Privacy policy

[Nom de la société], 3 rue de l’épine, 67000 Strasbourg, France, reachable at contact@ufozz.com.

We only collect strictly necessary data:

• Identity: first name, last name.
• Contact details: email, phone, postal address.
• Order details: selected products, embroidery text, size.
• Payment data: handled directly by Stripe; we never see the full card number.
• Technical data: IP address, browser type (server logs, kept briefly).

Data is used solely to:

• Process and ship your order.
• Send transactional emails (confirmation, tracking).
• Reply to your enquiries via the Contact page.
• Comply with our legal obligations (accounting, tax).

Processing relies on the performance of the sales contract, on consent (when you reach out to us), and on compliance with our legal obligations.

Order data is kept for as long as required to perform the contract, then for the legal duration (up to 10 years for accounting documents).
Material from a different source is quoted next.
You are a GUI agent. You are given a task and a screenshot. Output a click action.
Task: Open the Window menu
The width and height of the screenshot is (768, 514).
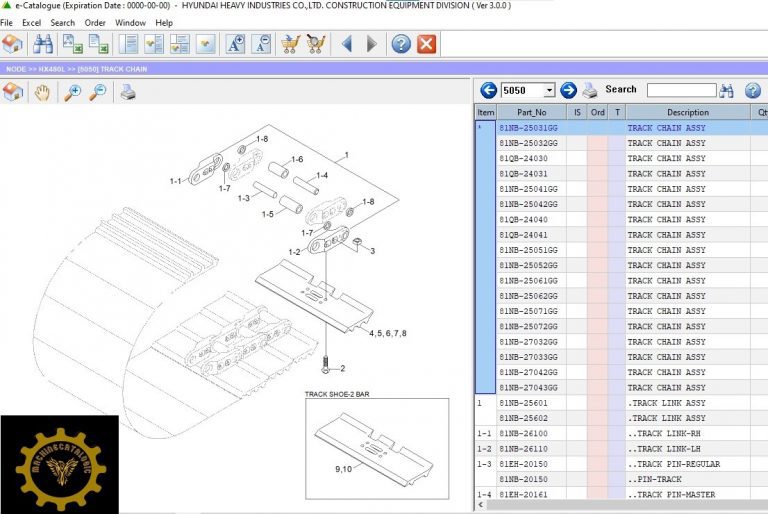[x=130, y=22]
Support emails are kept for 2 years.

Data is only shared with the providers required to fulfil the order:

• Stripe — payment.
• Colissimo / La Poste — shipping.
• OVH / Resend — transactional email delivery.
• Vercel & Neon — site and database hosting.

No data is sold or used for third-party marketing.

Under the GDPR, you have the following rights:

• Access, rectification, and erasure of your data.
• Restriction and objection to processing.
• Data portability.
• Lodge a complaint with the CNIL (cnil.fr).

To exercise these rights, write to us at contact@ufozz.com.

The site does not currently use any advertising cookies or third-party analytics. We only use the browser's local storage to keep your cart contents, your theme choice, and your language. None of these are transmitted to a third party.

The site is served over HTTPS. Payments are delegated to Stripe (PCI-DSS). Application secrets and credentials are stored in non-versioned secrets.